(cinco definições simples para coisas eventualmente complicadas)
1. A profundidade é 50% de simplicidade e 50% de poesia, o que equivale, contas por alto, a 100% de trabalho. O complexo é, nada mais inteligível do que isso, uma forma de cobardia: qualquer um consegue ser ininteligível, basta saber pouco daquilo que quer mostrar que sabe muito. Aqui vai um exercício especulativo: o sublime é, em ti, uma instituição absurda, uma aproximação engenhosa, e perigosa, ao pesadelo – assim escreveria um literato altamente apaixonado por si mesmo à mulher que clama amar; quando nos imagino juntos até Deus tapa os olhos – assim escrevo eu, que de poeta tenho pouco, mas de amor, juro (juro, catano), tenho tanto.

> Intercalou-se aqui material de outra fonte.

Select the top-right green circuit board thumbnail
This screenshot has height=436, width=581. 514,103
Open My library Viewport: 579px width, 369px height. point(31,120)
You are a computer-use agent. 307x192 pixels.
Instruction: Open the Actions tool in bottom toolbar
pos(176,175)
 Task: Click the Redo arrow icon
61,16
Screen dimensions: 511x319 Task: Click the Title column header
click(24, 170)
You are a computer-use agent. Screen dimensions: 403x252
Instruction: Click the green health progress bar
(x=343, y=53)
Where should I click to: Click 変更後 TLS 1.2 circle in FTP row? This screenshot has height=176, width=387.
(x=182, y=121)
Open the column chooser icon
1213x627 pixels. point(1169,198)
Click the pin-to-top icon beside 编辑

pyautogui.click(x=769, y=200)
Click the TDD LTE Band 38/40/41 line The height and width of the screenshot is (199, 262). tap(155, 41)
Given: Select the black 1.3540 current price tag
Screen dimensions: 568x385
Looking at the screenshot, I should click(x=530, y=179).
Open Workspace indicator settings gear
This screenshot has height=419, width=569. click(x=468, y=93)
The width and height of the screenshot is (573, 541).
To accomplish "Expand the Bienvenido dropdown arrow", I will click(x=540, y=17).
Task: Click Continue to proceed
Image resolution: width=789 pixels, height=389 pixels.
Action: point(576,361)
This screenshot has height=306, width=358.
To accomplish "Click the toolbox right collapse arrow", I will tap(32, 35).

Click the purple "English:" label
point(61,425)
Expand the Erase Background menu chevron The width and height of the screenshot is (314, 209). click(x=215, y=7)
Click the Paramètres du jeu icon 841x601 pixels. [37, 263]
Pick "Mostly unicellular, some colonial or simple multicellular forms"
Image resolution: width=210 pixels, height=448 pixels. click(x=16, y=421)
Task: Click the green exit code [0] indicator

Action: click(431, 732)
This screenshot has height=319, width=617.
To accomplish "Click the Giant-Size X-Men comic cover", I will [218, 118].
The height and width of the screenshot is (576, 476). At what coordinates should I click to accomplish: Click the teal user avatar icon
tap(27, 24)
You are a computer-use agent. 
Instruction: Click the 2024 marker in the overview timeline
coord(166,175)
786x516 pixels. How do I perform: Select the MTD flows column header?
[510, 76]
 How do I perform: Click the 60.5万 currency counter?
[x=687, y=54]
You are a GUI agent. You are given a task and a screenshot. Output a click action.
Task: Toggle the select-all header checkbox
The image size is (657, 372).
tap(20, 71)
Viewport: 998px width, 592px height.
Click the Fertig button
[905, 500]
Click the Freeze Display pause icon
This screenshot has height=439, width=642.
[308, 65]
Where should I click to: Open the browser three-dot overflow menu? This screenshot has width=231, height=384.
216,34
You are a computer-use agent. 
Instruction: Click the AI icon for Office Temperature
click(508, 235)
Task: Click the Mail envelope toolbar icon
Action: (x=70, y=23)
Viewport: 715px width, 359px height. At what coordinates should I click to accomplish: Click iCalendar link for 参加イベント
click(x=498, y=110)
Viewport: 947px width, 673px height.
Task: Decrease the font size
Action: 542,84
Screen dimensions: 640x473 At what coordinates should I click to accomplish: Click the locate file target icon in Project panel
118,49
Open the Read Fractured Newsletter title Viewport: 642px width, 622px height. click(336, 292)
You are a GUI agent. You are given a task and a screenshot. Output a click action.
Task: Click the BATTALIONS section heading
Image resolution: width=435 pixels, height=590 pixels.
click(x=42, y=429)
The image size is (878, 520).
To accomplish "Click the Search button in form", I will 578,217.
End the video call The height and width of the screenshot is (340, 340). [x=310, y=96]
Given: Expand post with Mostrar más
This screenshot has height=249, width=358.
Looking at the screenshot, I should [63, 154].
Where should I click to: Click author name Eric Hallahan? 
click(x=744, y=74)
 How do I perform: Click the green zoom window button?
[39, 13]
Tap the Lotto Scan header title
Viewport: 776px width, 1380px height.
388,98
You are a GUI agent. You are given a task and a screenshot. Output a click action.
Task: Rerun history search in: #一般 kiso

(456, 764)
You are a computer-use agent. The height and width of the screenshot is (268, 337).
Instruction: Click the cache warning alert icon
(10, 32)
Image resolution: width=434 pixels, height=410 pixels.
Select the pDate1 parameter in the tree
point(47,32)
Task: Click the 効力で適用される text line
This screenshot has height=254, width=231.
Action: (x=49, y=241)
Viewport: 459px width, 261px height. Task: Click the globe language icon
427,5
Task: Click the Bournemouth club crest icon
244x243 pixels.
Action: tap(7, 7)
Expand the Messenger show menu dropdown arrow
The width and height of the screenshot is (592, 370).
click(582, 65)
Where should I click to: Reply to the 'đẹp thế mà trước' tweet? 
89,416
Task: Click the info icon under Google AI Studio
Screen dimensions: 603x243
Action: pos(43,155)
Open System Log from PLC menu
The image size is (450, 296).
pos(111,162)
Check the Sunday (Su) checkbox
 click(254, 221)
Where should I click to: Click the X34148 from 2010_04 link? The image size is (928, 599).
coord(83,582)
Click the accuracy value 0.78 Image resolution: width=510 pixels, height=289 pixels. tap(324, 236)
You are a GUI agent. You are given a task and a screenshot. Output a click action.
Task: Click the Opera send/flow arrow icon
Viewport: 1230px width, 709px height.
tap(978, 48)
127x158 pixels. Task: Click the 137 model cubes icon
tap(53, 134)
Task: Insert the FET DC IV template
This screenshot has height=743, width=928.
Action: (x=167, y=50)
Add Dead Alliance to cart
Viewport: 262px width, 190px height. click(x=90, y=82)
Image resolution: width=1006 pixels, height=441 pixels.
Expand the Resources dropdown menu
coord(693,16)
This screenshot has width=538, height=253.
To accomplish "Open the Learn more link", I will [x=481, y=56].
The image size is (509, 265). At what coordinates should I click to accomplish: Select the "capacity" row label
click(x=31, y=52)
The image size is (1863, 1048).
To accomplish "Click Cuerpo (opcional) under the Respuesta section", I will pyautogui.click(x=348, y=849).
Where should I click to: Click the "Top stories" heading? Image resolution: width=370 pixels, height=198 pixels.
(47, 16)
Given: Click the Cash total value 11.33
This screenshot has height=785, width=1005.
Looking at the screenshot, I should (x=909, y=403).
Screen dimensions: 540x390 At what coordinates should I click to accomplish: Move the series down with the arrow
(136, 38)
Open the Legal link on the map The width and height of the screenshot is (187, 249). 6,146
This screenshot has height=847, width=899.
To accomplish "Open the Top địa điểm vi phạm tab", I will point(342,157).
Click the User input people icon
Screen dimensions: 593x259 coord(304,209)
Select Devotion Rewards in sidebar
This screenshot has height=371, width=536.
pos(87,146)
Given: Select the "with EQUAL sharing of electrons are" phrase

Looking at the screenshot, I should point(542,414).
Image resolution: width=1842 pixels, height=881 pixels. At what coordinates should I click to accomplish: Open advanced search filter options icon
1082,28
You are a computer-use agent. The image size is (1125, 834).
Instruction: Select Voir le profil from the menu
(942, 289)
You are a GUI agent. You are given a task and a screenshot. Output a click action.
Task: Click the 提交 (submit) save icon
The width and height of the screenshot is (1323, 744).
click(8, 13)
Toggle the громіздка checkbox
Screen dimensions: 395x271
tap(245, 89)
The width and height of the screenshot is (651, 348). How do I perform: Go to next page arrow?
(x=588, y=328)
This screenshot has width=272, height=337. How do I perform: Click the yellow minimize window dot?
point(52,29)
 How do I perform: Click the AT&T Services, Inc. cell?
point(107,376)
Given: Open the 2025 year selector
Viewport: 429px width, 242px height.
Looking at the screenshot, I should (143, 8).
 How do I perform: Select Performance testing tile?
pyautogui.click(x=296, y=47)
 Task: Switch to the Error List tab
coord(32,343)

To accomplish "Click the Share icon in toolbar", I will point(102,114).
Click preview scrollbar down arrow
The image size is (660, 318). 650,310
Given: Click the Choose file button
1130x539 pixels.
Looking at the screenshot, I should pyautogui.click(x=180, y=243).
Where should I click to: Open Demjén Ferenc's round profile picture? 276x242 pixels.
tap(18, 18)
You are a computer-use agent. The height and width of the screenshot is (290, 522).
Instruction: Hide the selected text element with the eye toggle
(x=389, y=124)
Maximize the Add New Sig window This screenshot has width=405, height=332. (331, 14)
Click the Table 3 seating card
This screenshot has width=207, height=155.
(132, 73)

2. A tolerância é, com certeza, uma forma de sabedoria, e mais ainda de coragem. Tem traços de heroísmo aquele que, contracorrente, não diz "esfola" perante a turba esfaimada. O grande é o que tolera. Fala-se, assim, de uma grandeza humilde, a única espécie de grandeza, afinal. Mas para ser grande há também que ser diferente, não simplesmente para ser diferente, que estupidez, mas simplesmente por respeito próprio, a mais importante das castas de respeito, afinal. São as ovelhas fugitivas que levam o rebanho a novos caminhos, mesmo que sejam maus, qualquer pastor o saberá. Pelo menos um terço das descobertas que a História eternizou foram por acaso, uma falha no mapa, uma distracção, uma paixão incontrolável, ou apenas um humano perdido como todos os outros que sem explicação escolhe o lado improvável da estrada. Todos, nessa altura, o insultaram; mas todos, no limite, o toleraram. Já viste se não o tivessem feito?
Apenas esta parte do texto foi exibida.